Сирин и Алконост обитают на далёком острове Буяне, вблизи от райских садов. Птица Сирин зачаровывает, обольщает мечтой, навевает сон. «Она поёт песни красные и зело-зело неизреченны, и невместимыи человечю уму; егда же обрящет ея человек и она узрит его, тогда и паче прилагает сладость пения своего», – восторженно писал протопоп Аввакум.
Сирин – птица мудрая, между мирами летает, будущее знает, предупреждает людей о бурях, бедствиях, грозах житейских. Тёмная птица, тёмная сила, посланница подземного мира. Лицо её – красоты женской несравненной, а тело – птицы мощной. Кто услышит её пение – забывает обо всём на свете и может умереть от восторга и наслаждения. Сирин всегда печальна, строга, неулыбчива.
Алконост – птица радостная, голос её сладок, как любовь. Она – вестница света, надежды. Кто увидит её – будет удачлив, здоров, счастлив. «Алконост… когда в пении глас искушает, тогда человек, услышавший её, самого себя не ощущает. Она так пленяет, что душа из тела исходит». Оперение у неё, в отличие от тёмных перьев Сирин, яркое, нарядное, блестящее.
По народному сказанию, утром на Яблочный Спас прилетает в сад яблоневый Сирин: она грустит и плачет по уходящему лету. Как только солнце взойдёт, прилетает Алконост: она улыбается, смахивает с крыльев живую росу, и плоды осенние наполняются силой, становятся целебными.

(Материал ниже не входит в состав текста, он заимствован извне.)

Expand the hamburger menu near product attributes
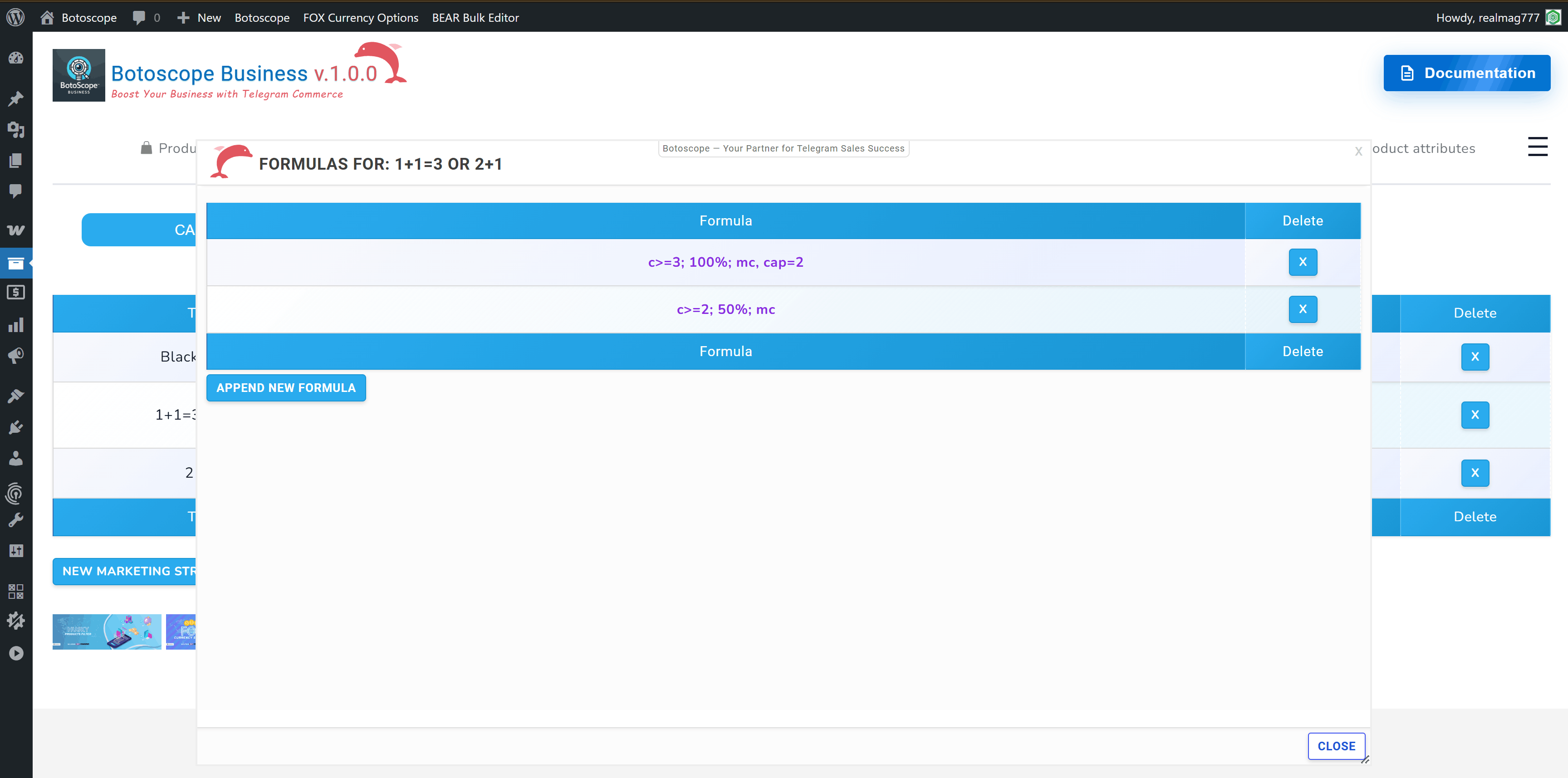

Виктор Васнецов написал картину «Сирин и Алконост» для Великой княгини Елизаветы Фёдоровны, супруги Великого князя Сергея Александровича, московского вице-губернатора: «Птицы мои помогут Вам забыть обо всех печалях, поддержат силы и помогут мечтам сбыться».
Картина висела в кабинете Елизаветы Фёдоровны, радовала и веселила сердце. В 1905 году Сергея Александровича убили – в его карету бросил бомбу народоволец Иван Каляев. Елизавета Фёдоровна несколько дней не выходила из дома, горячо молилась, приняла решение… Подала прошение о помиловании убийцы: «Зная доброе сердце моего мужа, я вас прощаю».
Она приняла монашеский постриг, основала Марфо-Мариинскую обитель, написала письмо Николаю II: «Всех нас вот-вот захлестнут огромные волны истории. Какие трагедии могут разгореться? Какие ещё страдания у нас впереди?» Елизавета Фёдоровна понимала, что всем нужно много сил, и терпения, и мужества. И приняла монашество не как крест, но как путь.